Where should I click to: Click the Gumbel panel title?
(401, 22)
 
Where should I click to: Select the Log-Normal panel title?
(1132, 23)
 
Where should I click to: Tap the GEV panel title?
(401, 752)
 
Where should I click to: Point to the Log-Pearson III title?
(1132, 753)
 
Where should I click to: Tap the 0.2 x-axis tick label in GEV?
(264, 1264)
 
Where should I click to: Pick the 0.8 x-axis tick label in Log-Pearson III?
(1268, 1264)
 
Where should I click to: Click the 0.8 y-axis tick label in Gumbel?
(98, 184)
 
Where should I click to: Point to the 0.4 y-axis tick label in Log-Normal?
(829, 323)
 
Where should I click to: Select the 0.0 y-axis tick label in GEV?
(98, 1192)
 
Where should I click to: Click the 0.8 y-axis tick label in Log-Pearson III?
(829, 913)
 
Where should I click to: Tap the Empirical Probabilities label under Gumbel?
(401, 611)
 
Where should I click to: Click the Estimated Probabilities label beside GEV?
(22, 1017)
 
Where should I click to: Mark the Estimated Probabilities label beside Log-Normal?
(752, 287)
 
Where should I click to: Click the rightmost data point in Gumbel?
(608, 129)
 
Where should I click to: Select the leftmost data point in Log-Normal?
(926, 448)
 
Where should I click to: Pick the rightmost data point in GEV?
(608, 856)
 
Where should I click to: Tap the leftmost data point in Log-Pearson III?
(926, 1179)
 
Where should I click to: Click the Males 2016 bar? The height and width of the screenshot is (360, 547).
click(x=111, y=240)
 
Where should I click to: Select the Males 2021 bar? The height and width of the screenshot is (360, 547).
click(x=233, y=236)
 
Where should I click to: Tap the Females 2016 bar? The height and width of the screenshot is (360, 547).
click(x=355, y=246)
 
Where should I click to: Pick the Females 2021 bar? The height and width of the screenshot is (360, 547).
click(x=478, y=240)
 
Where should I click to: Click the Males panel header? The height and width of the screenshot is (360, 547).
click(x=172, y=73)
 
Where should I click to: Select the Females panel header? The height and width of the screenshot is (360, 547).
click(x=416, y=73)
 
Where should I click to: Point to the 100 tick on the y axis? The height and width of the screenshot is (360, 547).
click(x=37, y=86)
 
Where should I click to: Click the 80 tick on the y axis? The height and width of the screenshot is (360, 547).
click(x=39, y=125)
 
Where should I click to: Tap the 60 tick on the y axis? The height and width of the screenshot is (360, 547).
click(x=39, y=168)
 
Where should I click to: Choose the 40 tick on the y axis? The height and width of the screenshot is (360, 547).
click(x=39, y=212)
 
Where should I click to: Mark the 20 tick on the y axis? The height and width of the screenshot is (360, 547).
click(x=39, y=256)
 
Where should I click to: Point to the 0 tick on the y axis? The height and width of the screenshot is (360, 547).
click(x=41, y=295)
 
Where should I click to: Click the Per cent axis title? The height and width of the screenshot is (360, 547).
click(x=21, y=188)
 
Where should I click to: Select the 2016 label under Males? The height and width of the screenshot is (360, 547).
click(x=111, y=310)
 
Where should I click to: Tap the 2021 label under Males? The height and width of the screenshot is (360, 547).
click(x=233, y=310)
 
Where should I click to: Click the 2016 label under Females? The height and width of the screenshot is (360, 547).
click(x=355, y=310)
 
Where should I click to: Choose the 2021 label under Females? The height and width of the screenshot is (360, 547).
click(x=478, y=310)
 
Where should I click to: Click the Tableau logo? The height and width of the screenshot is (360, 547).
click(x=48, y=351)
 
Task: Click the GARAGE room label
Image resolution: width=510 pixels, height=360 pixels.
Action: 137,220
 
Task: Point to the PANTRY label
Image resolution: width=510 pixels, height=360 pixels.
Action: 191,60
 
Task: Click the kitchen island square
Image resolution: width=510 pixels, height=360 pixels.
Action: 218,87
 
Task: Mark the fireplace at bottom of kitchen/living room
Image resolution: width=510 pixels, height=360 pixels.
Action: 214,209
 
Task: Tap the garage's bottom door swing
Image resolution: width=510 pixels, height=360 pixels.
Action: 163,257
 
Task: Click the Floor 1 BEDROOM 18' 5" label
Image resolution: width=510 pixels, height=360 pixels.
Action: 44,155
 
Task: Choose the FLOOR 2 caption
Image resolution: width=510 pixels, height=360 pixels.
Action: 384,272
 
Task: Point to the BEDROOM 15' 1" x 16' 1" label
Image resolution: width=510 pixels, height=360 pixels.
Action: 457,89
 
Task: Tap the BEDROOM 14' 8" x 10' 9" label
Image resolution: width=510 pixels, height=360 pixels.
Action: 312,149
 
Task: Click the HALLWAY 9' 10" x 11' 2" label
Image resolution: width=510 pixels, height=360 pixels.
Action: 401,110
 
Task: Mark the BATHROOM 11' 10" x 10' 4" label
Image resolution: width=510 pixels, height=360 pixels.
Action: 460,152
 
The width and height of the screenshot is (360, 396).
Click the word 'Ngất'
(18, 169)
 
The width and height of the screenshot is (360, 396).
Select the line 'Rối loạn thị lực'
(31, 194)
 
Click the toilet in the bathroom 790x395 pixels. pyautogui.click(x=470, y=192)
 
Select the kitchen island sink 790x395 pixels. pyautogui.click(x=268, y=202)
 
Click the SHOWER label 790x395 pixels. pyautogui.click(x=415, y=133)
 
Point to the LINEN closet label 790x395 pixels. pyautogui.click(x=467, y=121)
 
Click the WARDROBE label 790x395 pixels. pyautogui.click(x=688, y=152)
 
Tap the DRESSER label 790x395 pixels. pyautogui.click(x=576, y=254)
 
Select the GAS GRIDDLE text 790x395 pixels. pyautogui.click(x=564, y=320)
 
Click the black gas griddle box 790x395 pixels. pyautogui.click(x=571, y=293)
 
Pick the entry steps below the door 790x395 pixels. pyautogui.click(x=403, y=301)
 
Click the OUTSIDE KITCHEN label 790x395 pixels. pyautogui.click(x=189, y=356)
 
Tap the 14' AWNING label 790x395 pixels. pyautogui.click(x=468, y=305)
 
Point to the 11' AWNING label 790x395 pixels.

────────────────

> WHAT YOU NEED TO DO
Reproduce all of the lines above, substituting "LP3" for every occurrence of "Log-Pearson III" and leaving everything else unchanged.

> EXERCISE ANSWER
Where should I click to: Click the Gumbel panel title?
(401, 22)
 
Where should I click to: Select the Log-Normal panel title?
(1132, 23)
 
Where should I click to: Tap the GEV panel title?
(401, 752)
 
Where should I click to: Point to the LP3 title?
(1132, 753)
 
Where should I click to: Tap the 0.2 x-axis tick label in GEV?
(264, 1264)
 
Where should I click to: Pick the 0.8 x-axis tick label in LP3?
(1268, 1264)
 
Where should I click to: Click the 0.8 y-axis tick label in Gumbel?
(98, 184)
 
Where should I click to: Point to the 0.4 y-axis tick label in Log-Normal?
(829, 323)
 
Where should I click to: Select the 0.0 y-axis tick label in GEV?
(98, 1192)
 
Where should I click to: Click the 0.8 y-axis tick label in LP3?
(829, 913)
 
Where should I click to: Tap the Empirical Probabilities label under Gumbel?
(401, 611)
 
Where should I click to: Click the Estimated Probabilities label beside GEV?
(22, 1017)
 
Where should I click to: Mark the Estimated Probabilities label beside Log-Normal?
(752, 287)
 
Where should I click to: Click the rightmost data point in Gumbel?
(608, 129)
 
Where should I click to: Select the leftmost data point in Log-Normal?
(926, 448)
 
Where should I click to: Pick the rightmost data point in GEV?
(608, 856)
 
Where should I click to: Tap the leftmost data point in LP3?
(926, 1179)
 
Where should I click to: Click the Males 2016 bar? The height and width of the screenshot is (360, 547).
click(x=111, y=240)
 
Where should I click to: Select the Males 2021 bar? The height and width of the screenshot is (360, 547).
click(x=233, y=236)
 
Where should I click to: Tap the Females 2016 bar? The height and width of the screenshot is (360, 547).
click(x=355, y=246)
 
Where should I click to: Pick the Females 2021 bar? The height and width of the screenshot is (360, 547).
click(x=478, y=240)
 
Where should I click to: Click the Males panel header? The height and width of the screenshot is (360, 547).
click(x=172, y=73)
 
Where should I click to: Select the Females panel header? The height and width of the screenshot is (360, 547).
click(x=416, y=73)
 
Where should I click to: Point to the 100 tick on the y axis? The height and width of the screenshot is (360, 547).
click(x=37, y=86)
 
Where should I click to: Click the 80 tick on the y axis? The height and width of the screenshot is (360, 547).
click(x=39, y=125)
 
Where should I click to: Tap the 60 tick on the y axis? The height and width of the screenshot is (360, 547).
click(x=39, y=168)
 
Where should I click to: Choose the 40 tick on the y axis? The height and width of the screenshot is (360, 547).
click(x=39, y=212)
 
Where should I click to: Mark the 20 tick on the y axis? The height and width of the screenshot is (360, 547).
click(x=39, y=256)
 
Where should I click to: Point to the 0 tick on the y axis? The height and width of the screenshot is (360, 547).
click(x=41, y=295)
 
Where should I click to: Click the Per cent axis title? The height and width of the screenshot is (360, 547).
click(x=21, y=188)
 
Where should I click to: Select the 2016 label under Males? The height and width of the screenshot is (360, 547).
click(x=111, y=310)
 
Where should I click to: Tap the 2021 label under Males? The height and width of the screenshot is (360, 547).
click(x=233, y=310)
 
Where should I click to: Click the 2016 label under Females? The height and width of the screenshot is (360, 547).
click(x=355, y=310)
 
Where should I click to: Choose the 2021 label under Females? The height and width of the screenshot is (360, 547).
click(x=478, y=310)
 
Where should I click to: Click the Tableau logo? The height and width of the screenshot is (360, 547).
click(x=48, y=351)
 
Task: Click the GARAGE room label
Image resolution: width=510 pixels, height=360 pixels.
Action: 137,220
 
Task: Point to the PANTRY label
Image resolution: width=510 pixels, height=360 pixels.
Action: 191,60
 
Task: Click the kitchen island square
Image resolution: width=510 pixels, height=360 pixels.
Action: 218,87
 
Task: Mark the fireplace at bottom of kitchen/living room
Image resolution: width=510 pixels, height=360 pixels.
Action: 214,209
 
Task: Tap the garage's bottom door swing
Image resolution: width=510 pixels, height=360 pixels.
Action: 163,257
 
Task: Click the Floor 1 BEDROOM 18' 5" label
Image resolution: width=510 pixels, height=360 pixels.
Action: 44,155
 
Task: Choose the FLOOR 2 caption
Image resolution: width=510 pixels, height=360 pixels.
Action: 384,272
 
Task: Point to the BEDROOM 15' 1" x 16' 1" label
Image resolution: width=510 pixels, height=360 pixels.
Action: 457,89
 
Task: Tap the BEDROOM 14' 8" x 10' 9" label
Image resolution: width=510 pixels, height=360 pixels.
Action: 312,149
 
Task: Click the HALLWAY 9' 10" x 11' 2" label
Image resolution: width=510 pixels, height=360 pixels.
Action: 401,110
 
Task: Mark the BATHROOM 11' 10" x 10' 4" label
Image resolution: width=510 pixels, height=360 pixels.
Action: 460,152
 
The width and height of the screenshot is (360, 396).
Click the word 'Ngất'
(18, 169)
 
The width and height of the screenshot is (360, 396).
Select the line 'Rối loạn thị lực'
(31, 194)
 
Click the toilet in the bathroom 790x395 pixels. pyautogui.click(x=470, y=192)
 
Select the kitchen island sink 790x395 pixels. pyautogui.click(x=268, y=202)
 
Click the SHOWER label 790x395 pixels. pyautogui.click(x=415, y=133)
 
Point to the LINEN closet label 790x395 pixels. pyautogui.click(x=467, y=121)
 
Click the WARDROBE label 790x395 pixels. pyautogui.click(x=688, y=152)
 
Tap the DRESSER label 790x395 pixels. pyautogui.click(x=576, y=254)
 
Select the GAS GRIDDLE text 790x395 pixels. pyautogui.click(x=564, y=320)
 
Click the black gas griddle box 790x395 pixels. pyautogui.click(x=571, y=293)
 
Pick the entry steps below the door 790x395 pixels. pyautogui.click(x=403, y=301)
 
Click the OUTSIDE KITCHEN label 790x395 pixels. pyautogui.click(x=189, y=356)
 
Tap the 14' AWNING label 790x395 pixels. pyautogui.click(x=468, y=305)
 
Point to the 11' AWNING label 790x395 pixels.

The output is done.